EXERCISE: Your job is to return each record exactly, minus any pictures.

....................

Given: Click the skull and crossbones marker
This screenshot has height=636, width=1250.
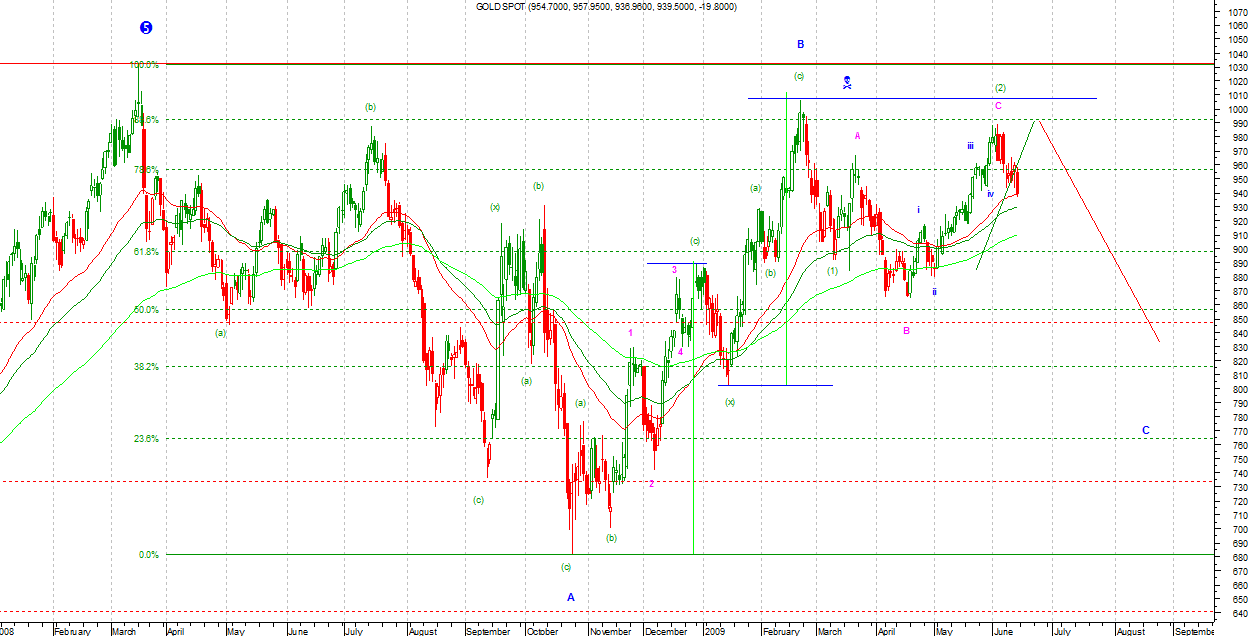Looking at the screenshot, I should pos(846,83).
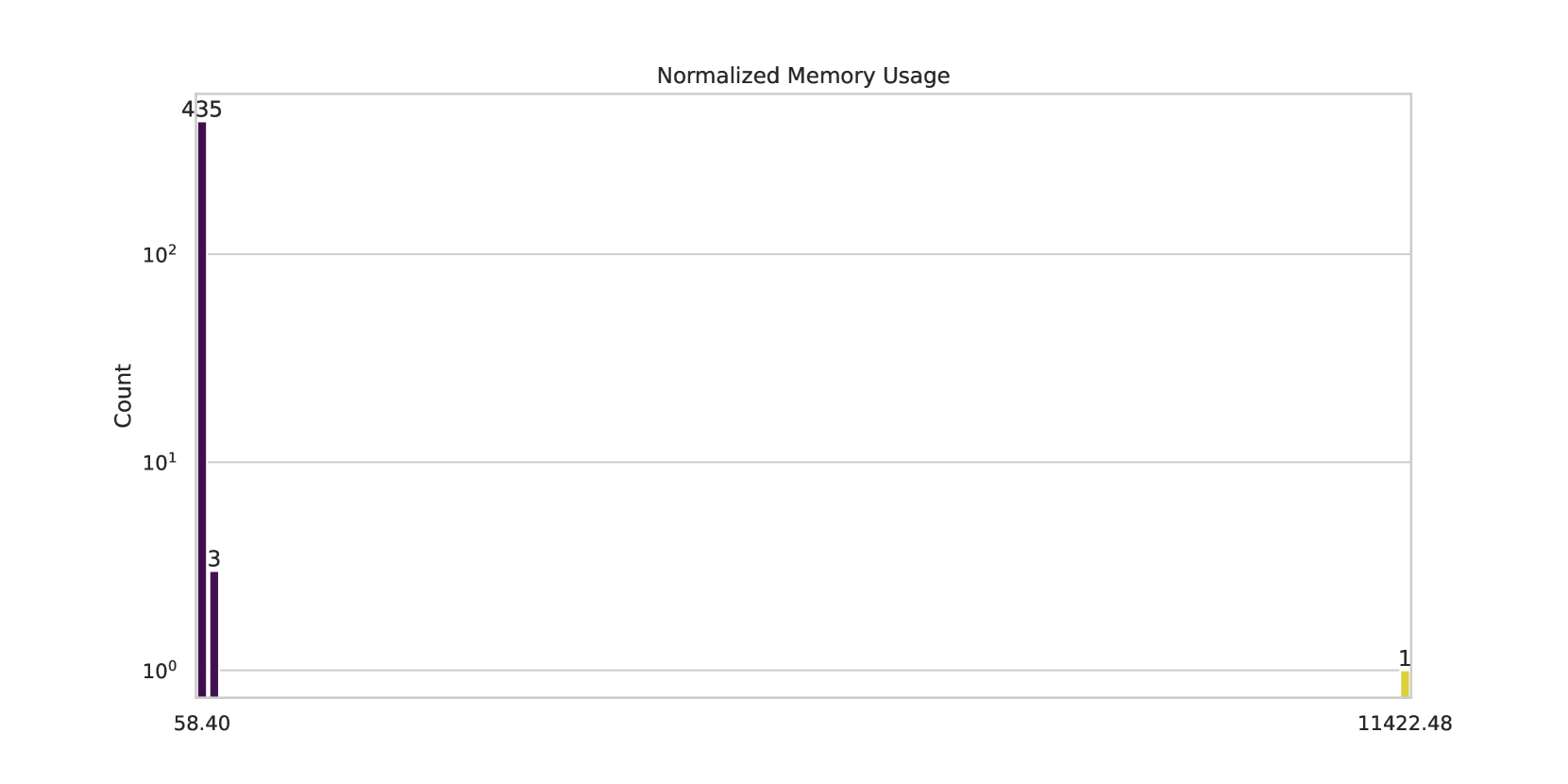The height and width of the screenshot is (784, 1568).
Task: Click the bottom x-axis line of the plot
Action: 802,697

....................

EXERCISE RESULT:
Given: Click the skull and crossbones marker
This screenshot has height=636, width=1250.
Looking at the screenshot, I should pos(846,83).
The height and width of the screenshot is (784, 1568).
Task: Click the bottom x-axis line of the plot
Action: 802,697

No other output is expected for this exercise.